Global shares edge up and the dollar sizzles after record-breaking US retail sales, while the pound rises after UK inflation shock
- US stock futures edged up, driven by optimism over record retail sales data the previous day.
- UK data showed inflation hit a 10-year high in October as household energy bills soared, giving the pound a lift.
Global stocks rose Wednesday, spurred on by data showing US consumer spending hit a record high last month, while surprise UK inflation figures bolstered the case for the Bank of England to raise interest rates.
S&P 500, Dow Jones and Nasdaq 100 futures edged up, trading around 0.1-0.3% higher on the day. The benchmark indices closed higher Tuesday, helped by growth stocks and by technology shares in particular. The gains came after retail sales data highlighted the resilience of the US economy in October, even in the face of red-hot inflation.

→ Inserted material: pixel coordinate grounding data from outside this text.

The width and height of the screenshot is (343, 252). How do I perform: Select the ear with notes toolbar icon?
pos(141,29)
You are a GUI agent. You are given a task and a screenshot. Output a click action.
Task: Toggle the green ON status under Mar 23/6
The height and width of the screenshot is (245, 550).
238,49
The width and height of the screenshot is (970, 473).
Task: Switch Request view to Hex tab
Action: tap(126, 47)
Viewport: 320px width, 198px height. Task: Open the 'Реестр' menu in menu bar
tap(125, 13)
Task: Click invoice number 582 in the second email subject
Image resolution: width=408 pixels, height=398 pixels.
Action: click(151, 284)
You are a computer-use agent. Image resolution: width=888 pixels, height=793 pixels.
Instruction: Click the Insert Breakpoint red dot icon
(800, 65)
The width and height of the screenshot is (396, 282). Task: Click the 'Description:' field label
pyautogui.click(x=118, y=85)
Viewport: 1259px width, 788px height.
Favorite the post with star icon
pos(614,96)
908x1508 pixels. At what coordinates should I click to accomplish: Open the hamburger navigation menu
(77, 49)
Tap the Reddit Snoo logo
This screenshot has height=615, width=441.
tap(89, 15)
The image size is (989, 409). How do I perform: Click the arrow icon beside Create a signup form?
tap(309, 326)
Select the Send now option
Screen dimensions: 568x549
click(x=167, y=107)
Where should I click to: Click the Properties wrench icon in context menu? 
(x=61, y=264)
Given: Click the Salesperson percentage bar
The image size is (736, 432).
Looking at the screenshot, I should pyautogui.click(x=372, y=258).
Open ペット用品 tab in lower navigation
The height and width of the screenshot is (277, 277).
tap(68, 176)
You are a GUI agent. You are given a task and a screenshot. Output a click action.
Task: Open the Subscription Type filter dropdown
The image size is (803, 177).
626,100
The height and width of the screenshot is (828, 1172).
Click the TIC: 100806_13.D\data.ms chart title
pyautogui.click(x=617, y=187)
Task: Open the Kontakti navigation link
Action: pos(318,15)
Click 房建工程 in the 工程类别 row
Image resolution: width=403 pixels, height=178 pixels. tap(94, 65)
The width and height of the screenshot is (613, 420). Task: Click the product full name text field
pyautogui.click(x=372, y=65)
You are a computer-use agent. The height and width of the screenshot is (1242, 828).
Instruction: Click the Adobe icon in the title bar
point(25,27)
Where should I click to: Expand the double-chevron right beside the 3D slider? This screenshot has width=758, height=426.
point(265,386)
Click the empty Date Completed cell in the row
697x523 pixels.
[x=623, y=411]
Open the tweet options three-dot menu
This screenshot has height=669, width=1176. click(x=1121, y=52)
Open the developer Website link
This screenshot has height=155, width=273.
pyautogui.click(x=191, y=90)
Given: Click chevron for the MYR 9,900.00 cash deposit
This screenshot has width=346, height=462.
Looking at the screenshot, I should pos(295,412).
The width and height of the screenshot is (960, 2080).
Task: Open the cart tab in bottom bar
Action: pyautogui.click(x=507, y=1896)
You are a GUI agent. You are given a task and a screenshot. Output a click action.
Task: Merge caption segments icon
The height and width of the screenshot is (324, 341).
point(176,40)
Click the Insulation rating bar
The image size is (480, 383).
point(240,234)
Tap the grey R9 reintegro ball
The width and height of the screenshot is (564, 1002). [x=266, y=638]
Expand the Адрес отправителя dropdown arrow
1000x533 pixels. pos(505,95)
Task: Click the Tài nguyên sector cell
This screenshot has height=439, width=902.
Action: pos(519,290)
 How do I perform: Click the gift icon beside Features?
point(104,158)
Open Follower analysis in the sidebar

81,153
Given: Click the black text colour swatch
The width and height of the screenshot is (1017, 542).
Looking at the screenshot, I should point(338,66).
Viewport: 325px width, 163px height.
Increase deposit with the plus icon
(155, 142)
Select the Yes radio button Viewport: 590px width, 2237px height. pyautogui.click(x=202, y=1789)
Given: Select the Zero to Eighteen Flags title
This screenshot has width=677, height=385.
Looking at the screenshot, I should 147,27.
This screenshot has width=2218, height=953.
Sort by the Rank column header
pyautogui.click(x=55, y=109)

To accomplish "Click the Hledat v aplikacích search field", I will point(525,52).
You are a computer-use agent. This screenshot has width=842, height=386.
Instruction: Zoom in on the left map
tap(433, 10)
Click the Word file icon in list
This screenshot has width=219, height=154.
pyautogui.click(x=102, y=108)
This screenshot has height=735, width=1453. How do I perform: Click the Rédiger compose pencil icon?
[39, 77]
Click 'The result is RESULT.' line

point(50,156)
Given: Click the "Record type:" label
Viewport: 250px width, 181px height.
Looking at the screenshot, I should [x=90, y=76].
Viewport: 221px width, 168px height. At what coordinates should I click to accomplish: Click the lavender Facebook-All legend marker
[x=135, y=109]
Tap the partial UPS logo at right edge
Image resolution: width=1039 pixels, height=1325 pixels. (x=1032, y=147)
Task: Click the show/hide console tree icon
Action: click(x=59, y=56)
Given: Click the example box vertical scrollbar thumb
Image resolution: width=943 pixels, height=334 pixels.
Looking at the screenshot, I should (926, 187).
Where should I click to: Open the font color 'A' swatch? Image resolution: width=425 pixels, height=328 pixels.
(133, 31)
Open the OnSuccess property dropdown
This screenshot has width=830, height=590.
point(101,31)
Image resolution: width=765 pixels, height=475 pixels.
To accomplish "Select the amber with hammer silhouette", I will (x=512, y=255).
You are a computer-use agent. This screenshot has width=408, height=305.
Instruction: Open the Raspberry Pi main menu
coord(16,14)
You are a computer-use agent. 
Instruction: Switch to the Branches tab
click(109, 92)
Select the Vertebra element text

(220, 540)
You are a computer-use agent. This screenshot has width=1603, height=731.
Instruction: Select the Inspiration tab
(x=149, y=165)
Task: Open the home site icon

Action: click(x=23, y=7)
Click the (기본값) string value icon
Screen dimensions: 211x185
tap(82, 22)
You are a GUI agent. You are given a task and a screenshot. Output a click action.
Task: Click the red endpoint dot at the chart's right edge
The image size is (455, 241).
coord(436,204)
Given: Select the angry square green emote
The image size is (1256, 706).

Retail sales rose 1.7% last month to a new record high of $638.2 billion, from an upwardly revised $628 billion in September, Census Bureau data showed Tuesday. That beat the median forecast for a 1.1% jump from economists surveyed by Bloomberg.
"So much for soft consumer confidence signalling slower growth; what people do is much more important than what they say," Pantheon Economics chief economist Ian Shepherdson said.
"With a net revision of +0.4% on top of the consensus-beating October prints, this is a very strong report. We saw some upside risk to consensus, but this is better than we dared to hope, and it gets Q4 consumption off to a very strong start," he added.
The dollar flew to a fresh 16-month high against a basket of major currencies, egged on by growing anticipation over the timing of the Federal Reserve's first rate rise.
But it eased a touch against the pound, after data showed British inflation hit a 10-year high in October, driven by soaring household energy prices.
Consumer prices rose by 4.2% year-on-year in October, marking a pickup from September's 3.1% increase and well above expectations for a reading of 3.9%, according to Reuters.
The reading boosts the case for the BoE to hike interest rates for the first time in over four years. It held off on a rise at its last policy meeting, despite having sounded the alarm on growing price pressures.
"Today's data is a huge embarrassment for the Bank of England, whose procrastination over a modest 0.15% rate rise earlier this month now makes it odds on that all the pre-Christmas headlines will be of the 'Bank of England steals Christmas' variety, if they do bite the bullet and belatedly nudge rates higher," CMC Markets chief strategist Michael Hewson said.
Sterling rose 0.1% against the dollar, the euro and the yen, while two-year gilt yields hovered near two-week highs around 0.61%.
In equities, London's FTSE 100 fell 0.3%. That made it one of the worst-performing indices in Europe, compared with modest 0.1% gains in Frankfurt's DAX and the broader Stoxx 600.
In Asia, Chinese blue chips closed higher, with the Shanghai Composite up 0.4% and the Shenzen/Shanghai index gaining 0.6%. Tokyo's Nikkei meanwhile lost 0.4%, and South Korea's KOSPI dropped 1.1%.
Cryptocurrencies came under pressure for a second day. Bitcoin briefly dipped below $59,000, while ether veered toward $4,000. Both coins have hit record highs this month, buoyed by the launch of exchange-traded funds and investor excitement about the rise of the metaverse — a digital realm powered by play-to-earn cryptocurrencies and non-fungible tokens.
"Bitcoin and ethereum seem poised to finish the year as one of the top performing assets, but if we see Wall Street grow nervous over a policy mistake by the Fed, cryptos would get hammered," OANDA strategist Ed Moya said.
"Bitcoin's longer-term outlook is still much higher, but the short-term outlook is cloudy at best."